## 2012-01-22

### wildcard search using RegExp

So one of my current projects is the Vocablinator, a dictionary of the words used in the JHS English textbooks in Japan. Believe it or not, this is actually quite useful to some people.

Many users requested two things, which I tried to incorporate into the design:
1. the ability to list all the words from a given range of pages
2. the ability to search for a specific word
The words are stored in external XML files in tags like this:

<word book="1" chapter="3" page="42">awesomenitude</word>


In the basic PHP (no-Javascript) version of the page, the user's query is sent via form to a PHP script, which spits back the results. This is hijaxed with Javascript.

The XML basically never changes, so I made a cache system - the first time a user searches, the XML is downloaded and stored in a local Javascript object for quicker access. Since the XML is already present and parsed, subsequent searches are lightning fast. This allows the Javascript version to be much more slick - results are returned every time a key is pressed in the search box (rather like Google's new instant search, but less annoying).

The one problem with the hijax version is: what to do with an empty search box? I had been using indexOf to test for matches, because it is simple and provided all the utility I needed. But under such a system, if a user enters something and then deletes it, the script will try to match a blank string - and a blank string is a match for everything. This means that the entire 2700-word database would come crashing into view.

Obviously this is not too hard to code around, but many users did actually request that functionality. I did want to include the option, but not force it upon people who didn't need it. For a while, I tinkered with the idea of a placeholder - a blank string would yield no results, and a special character such as # would function to return all words. But I think you'll agree, this is hardly intuitive.

Then it hit me - MS-DOS! Ahh, how I miss doing things by the command-line (says he, now that he doesn't actually have to anymore).

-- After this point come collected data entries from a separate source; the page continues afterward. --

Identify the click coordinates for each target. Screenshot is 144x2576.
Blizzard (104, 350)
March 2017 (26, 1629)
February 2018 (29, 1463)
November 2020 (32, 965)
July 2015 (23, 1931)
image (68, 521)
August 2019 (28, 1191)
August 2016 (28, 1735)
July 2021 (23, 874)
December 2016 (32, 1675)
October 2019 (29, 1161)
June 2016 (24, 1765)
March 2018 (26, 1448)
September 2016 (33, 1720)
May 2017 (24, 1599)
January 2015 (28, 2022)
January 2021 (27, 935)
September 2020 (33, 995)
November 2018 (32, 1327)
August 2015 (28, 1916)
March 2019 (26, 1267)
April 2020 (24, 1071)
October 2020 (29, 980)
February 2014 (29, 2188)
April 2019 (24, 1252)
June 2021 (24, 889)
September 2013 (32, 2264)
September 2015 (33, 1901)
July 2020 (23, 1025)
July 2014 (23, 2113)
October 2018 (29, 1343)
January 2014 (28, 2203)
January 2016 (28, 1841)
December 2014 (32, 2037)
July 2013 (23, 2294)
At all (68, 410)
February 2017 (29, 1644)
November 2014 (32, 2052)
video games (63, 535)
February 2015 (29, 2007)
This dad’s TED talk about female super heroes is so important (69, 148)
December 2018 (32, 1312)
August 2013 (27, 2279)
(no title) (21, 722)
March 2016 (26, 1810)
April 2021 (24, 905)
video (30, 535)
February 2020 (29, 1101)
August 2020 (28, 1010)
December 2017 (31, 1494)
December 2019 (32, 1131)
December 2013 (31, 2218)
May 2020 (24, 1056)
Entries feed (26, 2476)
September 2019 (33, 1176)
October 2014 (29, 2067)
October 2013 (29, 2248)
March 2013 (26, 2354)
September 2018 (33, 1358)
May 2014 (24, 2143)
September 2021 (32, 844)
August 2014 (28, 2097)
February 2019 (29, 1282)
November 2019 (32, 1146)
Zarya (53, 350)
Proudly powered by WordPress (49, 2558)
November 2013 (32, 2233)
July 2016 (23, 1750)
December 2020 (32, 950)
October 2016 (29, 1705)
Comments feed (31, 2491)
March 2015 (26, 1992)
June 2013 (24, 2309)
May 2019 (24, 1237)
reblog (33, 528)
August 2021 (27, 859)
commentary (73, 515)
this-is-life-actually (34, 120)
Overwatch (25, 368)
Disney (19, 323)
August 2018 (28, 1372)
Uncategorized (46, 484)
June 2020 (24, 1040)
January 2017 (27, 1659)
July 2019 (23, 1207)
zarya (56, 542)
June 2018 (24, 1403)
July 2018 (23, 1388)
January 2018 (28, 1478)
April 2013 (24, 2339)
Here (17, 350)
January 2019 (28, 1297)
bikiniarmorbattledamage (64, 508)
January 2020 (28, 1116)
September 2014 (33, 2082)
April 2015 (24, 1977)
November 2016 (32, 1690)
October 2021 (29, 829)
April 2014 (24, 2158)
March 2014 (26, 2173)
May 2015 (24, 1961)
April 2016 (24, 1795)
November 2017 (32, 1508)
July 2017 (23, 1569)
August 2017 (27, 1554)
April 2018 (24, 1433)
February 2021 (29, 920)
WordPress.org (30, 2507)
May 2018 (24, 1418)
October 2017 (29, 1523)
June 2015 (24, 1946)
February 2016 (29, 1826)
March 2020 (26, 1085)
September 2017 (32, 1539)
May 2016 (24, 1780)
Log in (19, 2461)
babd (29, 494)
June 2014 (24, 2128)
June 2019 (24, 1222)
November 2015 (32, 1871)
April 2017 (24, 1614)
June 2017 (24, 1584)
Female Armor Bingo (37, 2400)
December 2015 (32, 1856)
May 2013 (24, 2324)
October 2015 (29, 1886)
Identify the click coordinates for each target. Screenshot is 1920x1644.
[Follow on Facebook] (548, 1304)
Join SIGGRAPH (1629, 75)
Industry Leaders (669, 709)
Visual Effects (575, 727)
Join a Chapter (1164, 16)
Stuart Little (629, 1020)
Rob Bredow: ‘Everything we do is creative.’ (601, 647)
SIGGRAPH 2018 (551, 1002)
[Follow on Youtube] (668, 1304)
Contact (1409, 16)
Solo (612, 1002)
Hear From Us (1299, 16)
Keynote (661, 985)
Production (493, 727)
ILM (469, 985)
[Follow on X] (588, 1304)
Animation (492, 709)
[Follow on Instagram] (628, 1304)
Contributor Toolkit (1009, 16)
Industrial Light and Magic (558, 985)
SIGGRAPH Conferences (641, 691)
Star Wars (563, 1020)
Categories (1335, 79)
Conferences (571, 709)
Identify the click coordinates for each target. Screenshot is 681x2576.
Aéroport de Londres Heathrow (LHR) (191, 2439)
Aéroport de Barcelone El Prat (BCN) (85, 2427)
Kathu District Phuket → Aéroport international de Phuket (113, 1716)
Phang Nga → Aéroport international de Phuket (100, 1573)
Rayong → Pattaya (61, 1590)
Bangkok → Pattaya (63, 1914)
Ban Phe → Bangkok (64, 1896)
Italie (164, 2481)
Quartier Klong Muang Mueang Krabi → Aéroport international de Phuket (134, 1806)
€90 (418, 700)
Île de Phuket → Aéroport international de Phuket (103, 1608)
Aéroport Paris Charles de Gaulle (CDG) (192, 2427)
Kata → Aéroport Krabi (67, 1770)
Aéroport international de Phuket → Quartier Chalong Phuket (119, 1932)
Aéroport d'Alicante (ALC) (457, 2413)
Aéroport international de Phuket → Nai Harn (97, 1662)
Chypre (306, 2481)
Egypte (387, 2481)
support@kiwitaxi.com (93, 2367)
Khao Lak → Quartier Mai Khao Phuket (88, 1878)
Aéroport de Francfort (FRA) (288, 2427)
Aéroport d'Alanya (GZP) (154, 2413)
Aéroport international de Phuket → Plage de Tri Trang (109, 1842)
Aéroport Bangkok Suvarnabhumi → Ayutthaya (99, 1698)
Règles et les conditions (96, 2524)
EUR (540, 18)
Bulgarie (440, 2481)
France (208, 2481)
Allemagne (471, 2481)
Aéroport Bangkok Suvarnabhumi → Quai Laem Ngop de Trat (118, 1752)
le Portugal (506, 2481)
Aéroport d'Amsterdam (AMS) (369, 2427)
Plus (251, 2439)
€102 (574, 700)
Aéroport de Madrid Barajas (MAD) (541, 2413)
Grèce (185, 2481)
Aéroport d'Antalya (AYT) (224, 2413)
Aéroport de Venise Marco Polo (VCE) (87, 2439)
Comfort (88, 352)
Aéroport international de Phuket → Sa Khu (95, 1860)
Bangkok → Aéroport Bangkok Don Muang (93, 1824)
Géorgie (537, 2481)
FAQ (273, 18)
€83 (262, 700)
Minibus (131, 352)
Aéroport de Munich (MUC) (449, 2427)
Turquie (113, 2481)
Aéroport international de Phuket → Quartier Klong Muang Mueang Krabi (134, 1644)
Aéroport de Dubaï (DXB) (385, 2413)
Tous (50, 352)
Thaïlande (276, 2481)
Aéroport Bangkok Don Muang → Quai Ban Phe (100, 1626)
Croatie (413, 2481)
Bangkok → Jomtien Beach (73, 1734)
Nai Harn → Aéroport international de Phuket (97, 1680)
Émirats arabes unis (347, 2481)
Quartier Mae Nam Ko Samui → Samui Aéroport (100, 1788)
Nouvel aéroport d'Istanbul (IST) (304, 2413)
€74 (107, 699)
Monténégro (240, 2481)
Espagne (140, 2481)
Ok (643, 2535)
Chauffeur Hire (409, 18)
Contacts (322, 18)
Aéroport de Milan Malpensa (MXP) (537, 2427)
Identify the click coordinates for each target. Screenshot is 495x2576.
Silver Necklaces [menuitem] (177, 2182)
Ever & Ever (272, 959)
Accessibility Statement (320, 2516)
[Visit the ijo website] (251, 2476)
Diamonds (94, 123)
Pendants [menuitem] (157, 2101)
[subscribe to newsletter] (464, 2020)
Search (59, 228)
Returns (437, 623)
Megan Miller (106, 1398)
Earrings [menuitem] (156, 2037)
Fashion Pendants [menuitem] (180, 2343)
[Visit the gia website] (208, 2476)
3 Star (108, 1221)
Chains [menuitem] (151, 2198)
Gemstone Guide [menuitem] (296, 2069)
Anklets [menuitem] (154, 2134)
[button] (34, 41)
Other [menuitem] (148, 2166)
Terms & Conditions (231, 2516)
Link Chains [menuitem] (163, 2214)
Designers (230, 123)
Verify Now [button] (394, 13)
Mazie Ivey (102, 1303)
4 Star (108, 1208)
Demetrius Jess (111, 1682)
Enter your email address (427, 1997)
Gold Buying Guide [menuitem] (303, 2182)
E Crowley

I remembered the magic asterisk, and how much fun it was (seriously - this was what my life was like as a child) to use.

So I made a regular expression-powered search:

//grab user input and store it in searchTerm
var searchTerm = document.getElementById("searchbox").value;

//replace any asterisks (*) with the regex wildcard (.*)
searchTerm = searchTerm.replace(/\*/g, ".*");

//make a new regular expression
var newSearchTerm = new RegExp(searchTerm, "gi");

//get a nodeList of word tags from the XML, and search them
var words = xmlDoc.getElementsByTagName("word");

for (var i = 0; i < words.length; i++) {
if (newSearchTerm.test(words[i].firstChild.nodeValue)) {
//add it to the list of matching results
}
}


A bonus of this is that the asterisk can be used for much more powerful searches, not just listing all the word, but all the words beginning with a, or ending with ly, or whatever. Groovetastic.

For anyone interested in testing js regular expressions, I wrote a little utility (that I am reasonably sure works perfectly - let me know if you find bugs!).